(Stored data)
*** Begin section ***
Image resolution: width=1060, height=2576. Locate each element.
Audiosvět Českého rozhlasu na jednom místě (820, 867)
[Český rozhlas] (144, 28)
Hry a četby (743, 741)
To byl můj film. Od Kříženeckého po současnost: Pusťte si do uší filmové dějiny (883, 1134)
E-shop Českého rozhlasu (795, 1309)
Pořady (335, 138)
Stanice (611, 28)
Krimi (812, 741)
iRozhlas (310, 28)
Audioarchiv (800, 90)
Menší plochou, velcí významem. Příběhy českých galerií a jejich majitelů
*** End section ***
**WHAT IS REQUIRED:**
Find the number of lines in the data above that contain "rozhlasu". Please give that number alone.

**RESPONSE TO THE EXERCISE:**
2